Site Reliability Engineer
We are looking for a skilled professional to join an organization undergoing a major transformation in the payments and fintech ecosystem. The environment covers hardware, software, and services aimed at supporting merchants in growing their business. Innovation and technological evolution are at the core of the organization’s strategy.
You will play a key role in strengthening platform reliability and differentiating the organization through technical excellence and operational performance.
You will be part of a small Site Reliability Engineering (SRE) team responsible for the automation and industrialization of database platforms hosted on an internal cloud. Following an initial onboarding and training phase on products and services, you will work across multiple layers of infrastructure — including storage, operating systems, and networking — offering a broad technical scope for learning and development.
Your focus will be on database infrastructure operations rather than application-level development .
Day-to-Day Responsibilities
- Maintain operational conditions and ensure service continuity
- Handle daily operational activities (run operations)
- Ensure Point-In-Time Recovery (PITR) capability across all databases according to defined retention policies
- Guarantee service quality in terms of performance, availability, access, high availability, and SLA compliance
- Develop bug fixes and new features for Puppet and Ansible modules
- Execute production changes following operational procedures
- Ensure compliance with PCI-DSS requirements
- Produce and maintain documentation related to tools and operational processes
- Participate in an on-call rotation (24/7) for at least one week per month
- Perform operations outside business hours on a regular basis (at least once per week)
Mandatory Skills
- Fluent English (written and spoken)
- Bachelor’s degree in Computer Science, Engineering, or equivalent professional experience
- Minimum 3 years of production experience with PostgreSQL (version 13+) , including: Clustering, Engine tuning, Streaming replication, Backup and PITR strategies
- Strong scripting skills (Bash and/or Python)

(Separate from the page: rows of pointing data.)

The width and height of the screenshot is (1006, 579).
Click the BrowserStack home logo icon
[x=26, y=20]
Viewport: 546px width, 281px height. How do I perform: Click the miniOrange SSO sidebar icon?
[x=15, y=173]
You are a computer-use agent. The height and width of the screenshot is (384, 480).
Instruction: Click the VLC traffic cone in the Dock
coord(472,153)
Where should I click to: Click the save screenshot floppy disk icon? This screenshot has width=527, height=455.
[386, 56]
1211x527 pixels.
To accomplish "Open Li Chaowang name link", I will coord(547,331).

- Proven ability to debug, optimize code, and automate repetitive tasks
- Hands-on experience with cloud concepts and Infrastructure as Code tools (e.g., Terraform)

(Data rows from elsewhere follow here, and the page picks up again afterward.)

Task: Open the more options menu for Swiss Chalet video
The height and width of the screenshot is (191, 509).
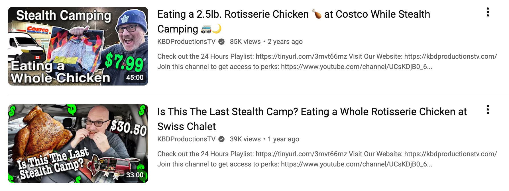Action: coord(488,109)
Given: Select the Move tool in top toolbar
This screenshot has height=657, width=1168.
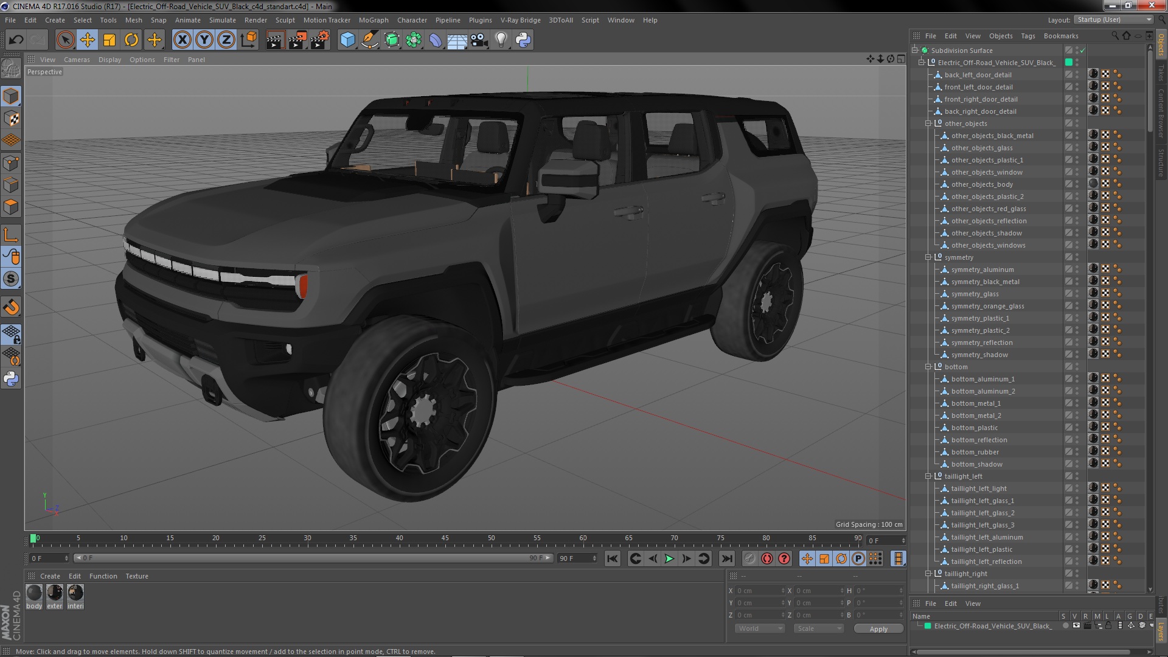Looking at the screenshot, I should pos(87,40).
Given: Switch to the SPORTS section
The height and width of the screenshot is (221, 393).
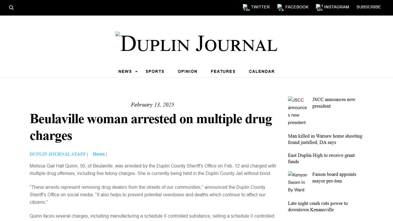Looking at the screenshot, I should (155, 71).
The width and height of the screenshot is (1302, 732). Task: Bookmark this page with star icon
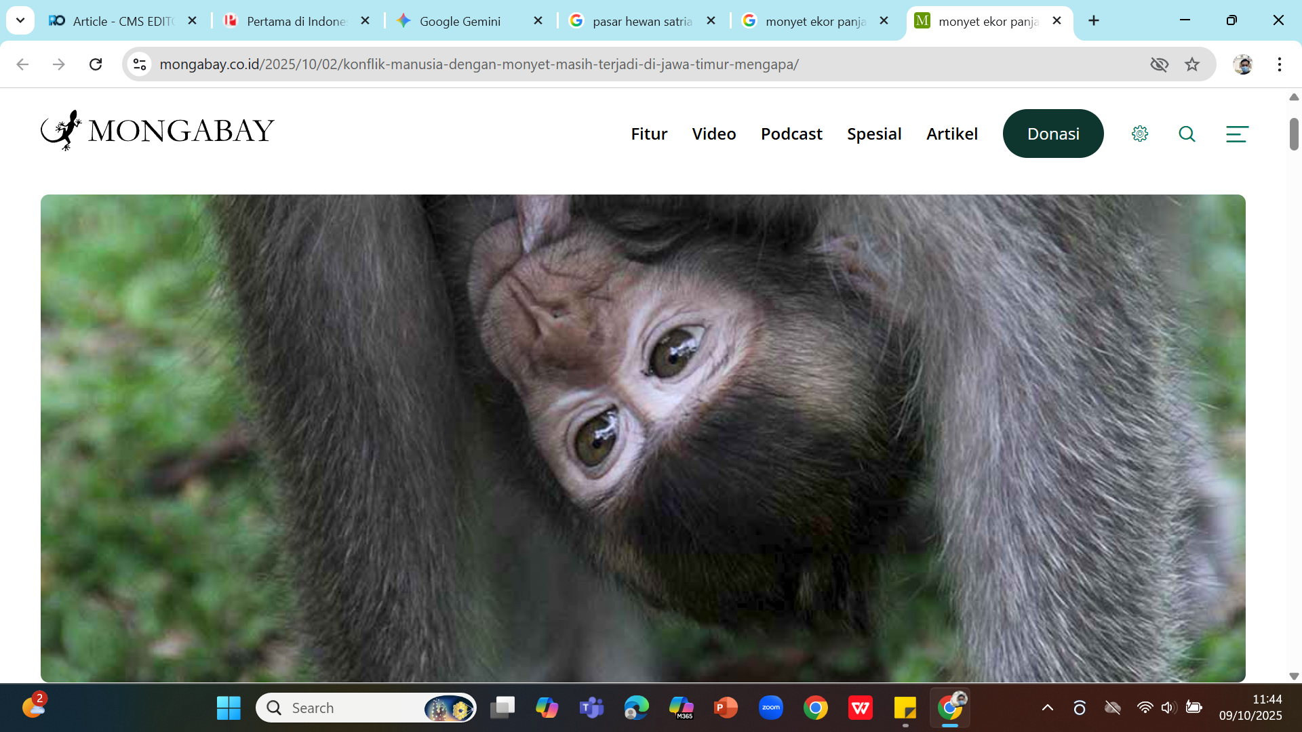pyautogui.click(x=1192, y=64)
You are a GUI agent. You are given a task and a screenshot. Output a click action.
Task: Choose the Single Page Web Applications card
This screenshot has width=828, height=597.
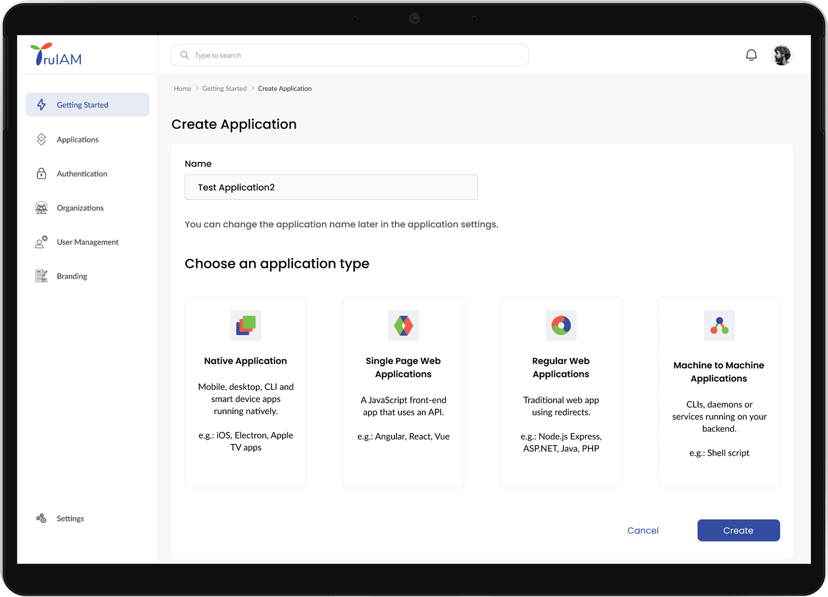coord(403,392)
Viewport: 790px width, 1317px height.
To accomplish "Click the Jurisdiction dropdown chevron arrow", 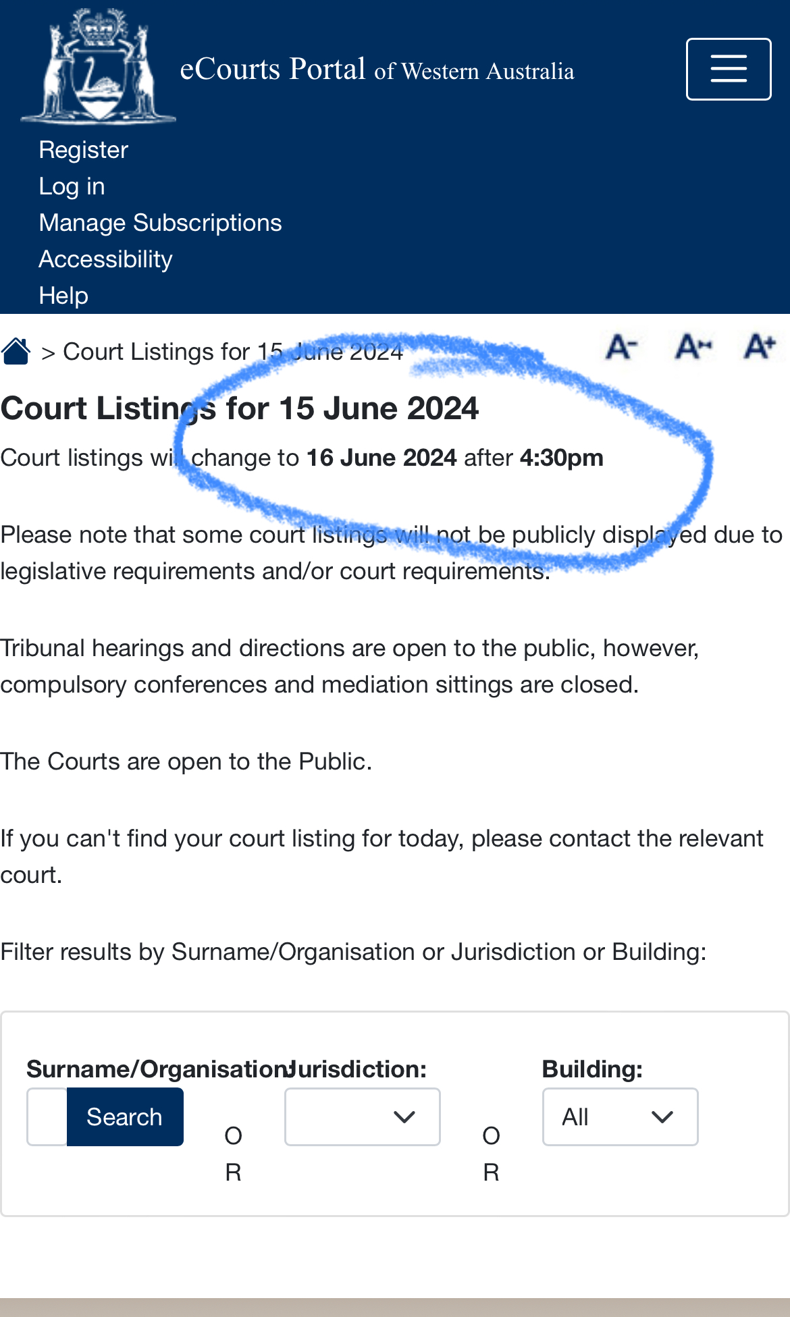I will click(404, 1117).
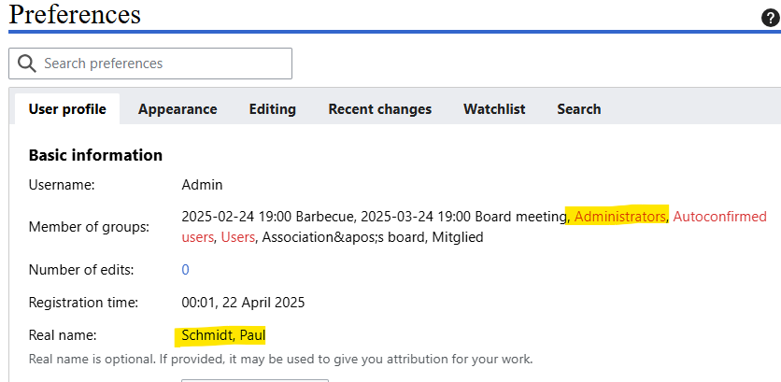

- Solid understanding of DevOps practices and CI/CD methodologies
- Comfortable working in Linux environments and multi-data-center architectures
- Experience with command-line environments and tools such as Git and Puppet
- Strong analytical and problem-solving mindset with attention to detail
- Ability to perform under pressure with a strong service and customer-oriented approach
- Proactive team player with transparency and collaboration values
- Up-to-date awareness of trends in database administration
Nice to Have
- Knowledge of Pacemaker / Corosync clustering technologies
- Experience with Terraform and Ansible automation
- Ability to create monitoring metrics and dashboards using Grafana
- Experience with log management tools such as ELK stack or Loki
- Exposure to both on-premise and cloud environments
- Understanding of networking fundamentals (IP, DHCP, DNS, BGP, load balancing, clustering, etc.)